__Questions d'étude__.
A - D'après le passage cité, pourquoi les conclusions demandant l'annulation de la décision implicite de rejet ne peuvent-elles qu'être rejetées ? Répondez en une à trois phrases.
B - Reproduisez le passage cité entre « Sur la régularité » et « régularité du jugement. », ces mots compris.

__Passage cité__.

1. Le 29 avril 2019 vers 16 heures, alors qu'un semi-remorque appartenant à la SA Pompière Agence en Douane circulait sur l'autoroute A1 de la Martinique dans le sens de Fort-de-France au Lamentin pour livrer un groupe électrogène à la société anonyme de raffinerie aux Antilles, le containeur chargé sur la plateforme est entré en collision avec la partie basse du tablier du pont dit B..., ce qui a endommagé le groupe électrogène. Par lettre reçue le 24 février 2021, la SA Pompière Agence en Douane, qui avait indemnisé la société Assistance 97 pour le compte de laquelle elle transportait cet équipement, a demandé à la collectivité territoriale de Martinique de lui verser une indemnité de 600 000 euros en réparation des préjudices qu'elle estimait avoir subis du fait de cet accident, en invoquant un défaut d'entretien normal caractérisé par une absence de signalisation de la hauteur du pont.

Sur la régularité du jugement :

2. En reprochant au tribunal de ne pas avoir retenu le défaut d'entretien normal qu'elle invoquait et d'avoir fait une application erronée des dispositions de l'article R. 411-25 du code de la route et de l'instruction interministérielle sur la signalisation routière, la SA Pompière Agence en Douane met en cause le bien-fondé, et non la régularité du jugement.

Sur les conclusions à fin d'annulation :

3. La réclamation préalable présentée par la SA Pompière Agence en Douane n'a eu pour effet que de lier le contentieux à l'égard de sa demande indemnitaire. La requête présentant le caractère d'un recours de plein contentieux, les conclusions à fin d'annulation de la décision implicite de rejet ne peuvent qu'être rejetées.

__Extrait des données__.
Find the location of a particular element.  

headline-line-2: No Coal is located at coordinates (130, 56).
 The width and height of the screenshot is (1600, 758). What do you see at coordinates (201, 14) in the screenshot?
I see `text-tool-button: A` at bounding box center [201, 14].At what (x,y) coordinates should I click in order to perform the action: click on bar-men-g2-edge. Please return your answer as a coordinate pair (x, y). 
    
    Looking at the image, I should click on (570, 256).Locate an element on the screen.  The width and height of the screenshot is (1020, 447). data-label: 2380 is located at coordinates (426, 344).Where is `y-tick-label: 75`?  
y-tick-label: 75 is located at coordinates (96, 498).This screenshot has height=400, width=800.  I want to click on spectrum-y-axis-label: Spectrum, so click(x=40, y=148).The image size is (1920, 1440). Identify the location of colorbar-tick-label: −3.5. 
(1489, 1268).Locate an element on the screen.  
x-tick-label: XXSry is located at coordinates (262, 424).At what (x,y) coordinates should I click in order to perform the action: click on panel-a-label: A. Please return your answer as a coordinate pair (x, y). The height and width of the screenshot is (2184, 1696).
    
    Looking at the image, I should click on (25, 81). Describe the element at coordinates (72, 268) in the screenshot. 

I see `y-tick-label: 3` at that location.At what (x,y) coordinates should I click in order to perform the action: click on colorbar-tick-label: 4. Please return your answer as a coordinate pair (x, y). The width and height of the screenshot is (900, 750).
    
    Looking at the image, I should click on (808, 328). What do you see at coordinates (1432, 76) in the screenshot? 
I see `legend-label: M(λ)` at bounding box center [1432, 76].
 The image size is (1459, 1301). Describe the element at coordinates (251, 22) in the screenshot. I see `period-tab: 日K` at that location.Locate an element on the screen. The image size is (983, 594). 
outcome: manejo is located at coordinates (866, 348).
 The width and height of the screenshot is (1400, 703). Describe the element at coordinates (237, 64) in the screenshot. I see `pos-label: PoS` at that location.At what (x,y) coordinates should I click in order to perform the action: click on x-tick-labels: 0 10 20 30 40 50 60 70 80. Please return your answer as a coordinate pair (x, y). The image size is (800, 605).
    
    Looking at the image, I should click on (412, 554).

__Corrigé des exercices__.
A - La réclamation préalable de la SA Pompière Agence en Douane a seulement servi à lier le contentieux pour sa demande d'indemnité. Comme la requête a le caractère d'un recours de plein contentieux, ces conclusions ne peuvent qu'être rejetées.

B -
Sur la régularité du jugement :

2. En reprochant au tribunal de ne pas avoir retenu le défaut d'entretien normal qu'elle invoquait et d'avoir fait une application erronée des dispositions de l'article R. 411-25 du code de la route et de l'instruction interministérielle sur la signalisation routière, la SA Pompière Agence en Douane met en cause le bien-fondé, et non la régularité du jugement.